Cassie Wassink, Reporter

African American studies Prof. Michelle Wright on Tuesday night discussed the meaning of “blackness,” kicking off a speaking series that brings Northwestern professors to the Evanston Public Library.

The series is in collaboration with the Alice Kaplan Institute for the Humanities program, focusing on black culture and heritage. About 80 people attended the event, including NU students and Evanston community members.

Wright began her lecture by saying there is no “one size fits all” definition of blackness.

“There is no one physical characteristic that defines blackness,” Wright said. “There’s no such thing as a black nose or black hair or a black build. … Blackness often brings in many different multivalent ethnic identities as well, so we don’t have any such thing as a pure blackness.”

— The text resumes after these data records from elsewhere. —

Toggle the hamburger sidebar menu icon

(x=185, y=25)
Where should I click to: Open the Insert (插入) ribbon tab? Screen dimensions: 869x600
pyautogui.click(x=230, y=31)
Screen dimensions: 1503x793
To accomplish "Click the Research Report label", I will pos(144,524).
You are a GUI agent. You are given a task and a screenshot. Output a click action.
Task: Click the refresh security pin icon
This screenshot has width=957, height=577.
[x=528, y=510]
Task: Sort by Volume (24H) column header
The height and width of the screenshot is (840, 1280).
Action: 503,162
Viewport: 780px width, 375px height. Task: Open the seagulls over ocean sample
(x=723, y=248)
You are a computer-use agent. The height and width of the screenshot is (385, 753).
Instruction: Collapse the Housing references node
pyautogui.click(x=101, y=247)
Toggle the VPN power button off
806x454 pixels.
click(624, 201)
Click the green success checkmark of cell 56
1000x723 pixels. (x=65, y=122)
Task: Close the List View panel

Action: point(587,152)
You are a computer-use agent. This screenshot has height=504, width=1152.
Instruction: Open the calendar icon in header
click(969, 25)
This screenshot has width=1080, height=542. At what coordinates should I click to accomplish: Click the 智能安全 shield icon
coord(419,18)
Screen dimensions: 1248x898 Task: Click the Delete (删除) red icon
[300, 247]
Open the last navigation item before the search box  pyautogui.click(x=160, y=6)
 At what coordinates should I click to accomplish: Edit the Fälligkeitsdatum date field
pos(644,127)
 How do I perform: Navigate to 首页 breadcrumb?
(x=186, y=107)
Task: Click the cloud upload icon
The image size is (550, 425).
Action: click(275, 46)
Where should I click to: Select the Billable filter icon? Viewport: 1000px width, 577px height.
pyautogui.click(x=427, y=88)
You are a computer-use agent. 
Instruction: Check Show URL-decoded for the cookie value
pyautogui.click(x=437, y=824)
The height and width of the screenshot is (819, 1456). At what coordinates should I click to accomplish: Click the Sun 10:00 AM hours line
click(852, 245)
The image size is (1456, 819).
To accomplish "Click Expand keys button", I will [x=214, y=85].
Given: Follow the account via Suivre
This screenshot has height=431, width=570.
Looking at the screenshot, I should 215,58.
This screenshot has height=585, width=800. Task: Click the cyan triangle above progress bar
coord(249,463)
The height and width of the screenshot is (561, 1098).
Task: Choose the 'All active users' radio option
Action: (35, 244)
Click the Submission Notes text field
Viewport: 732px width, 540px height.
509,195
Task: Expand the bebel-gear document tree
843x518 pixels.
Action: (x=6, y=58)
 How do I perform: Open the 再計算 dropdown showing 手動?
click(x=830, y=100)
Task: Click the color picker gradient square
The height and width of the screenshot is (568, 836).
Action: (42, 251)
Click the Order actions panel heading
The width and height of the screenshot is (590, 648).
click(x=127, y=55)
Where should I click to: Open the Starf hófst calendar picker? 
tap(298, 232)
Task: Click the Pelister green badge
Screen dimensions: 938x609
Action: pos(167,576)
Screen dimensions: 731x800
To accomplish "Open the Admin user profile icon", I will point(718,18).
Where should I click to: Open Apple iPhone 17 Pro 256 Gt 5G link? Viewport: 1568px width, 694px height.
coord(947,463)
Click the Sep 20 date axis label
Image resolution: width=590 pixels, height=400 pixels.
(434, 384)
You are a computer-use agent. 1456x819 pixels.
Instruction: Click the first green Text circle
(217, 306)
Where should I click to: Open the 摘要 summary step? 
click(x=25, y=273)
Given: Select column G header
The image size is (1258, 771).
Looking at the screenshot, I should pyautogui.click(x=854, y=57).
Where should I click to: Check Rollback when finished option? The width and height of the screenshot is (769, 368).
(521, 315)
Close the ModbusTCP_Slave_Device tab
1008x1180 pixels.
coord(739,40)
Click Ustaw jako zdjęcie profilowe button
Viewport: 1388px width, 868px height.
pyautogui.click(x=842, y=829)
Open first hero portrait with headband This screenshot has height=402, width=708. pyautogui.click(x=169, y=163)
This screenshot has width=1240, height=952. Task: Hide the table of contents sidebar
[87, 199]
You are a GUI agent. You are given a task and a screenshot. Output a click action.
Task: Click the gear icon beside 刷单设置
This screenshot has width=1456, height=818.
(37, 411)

Wright approached this issue from an historical perspective, discussing the influence of Isaac Newton and Albert Einstein on her own beliefs. Both introduced new concepts of time and space. Newton’s idea that time and space are linear shaped Wright’s beliefs on the “middle passage blackness” view of identifying blackness based on history, starting with slavery and moving on to the Civil Rights Movement and into the current era.

Wright said Einstein’s theory that time does not move in a uniform motion convinced her that blackness changes based on the individual and the moment.

Since 2007, Beverly Zeldin-Palmer, department assistant for the Kaplan Institute, has worked with EPL to organize programs centered around NU faculty speakers.

“The whole purpose of this series is to bring in the Evanston community,” Zeldin-Palmer said.

After Wright’s lecture, the professor answered audience questions about racial language, the different interpretations of blackness and the idea that the only common trait is humanity.

Lesley Williams, EPL head of adult services, said she also helped plan the event, hoping the library would not shy away from controversial topics.

“That’s kind of what the library is about is giving people a place to discuss difficult issues, and in an informed and a respectful way,” she said.

SESP sophomore Alexandria Bobbitt said she was struck by the “being versus doing” concept, an idea that blackness stems from the actions one takes, not who he or she is.

Bobbitt said she learned the simplest answer on race is not always the best.

“I think that’s a lot of the problem with talks about race, ethnicity and culture,” she said. “All these things that are so subjective and so broad, you have to open it up. You can’t narrow it in.”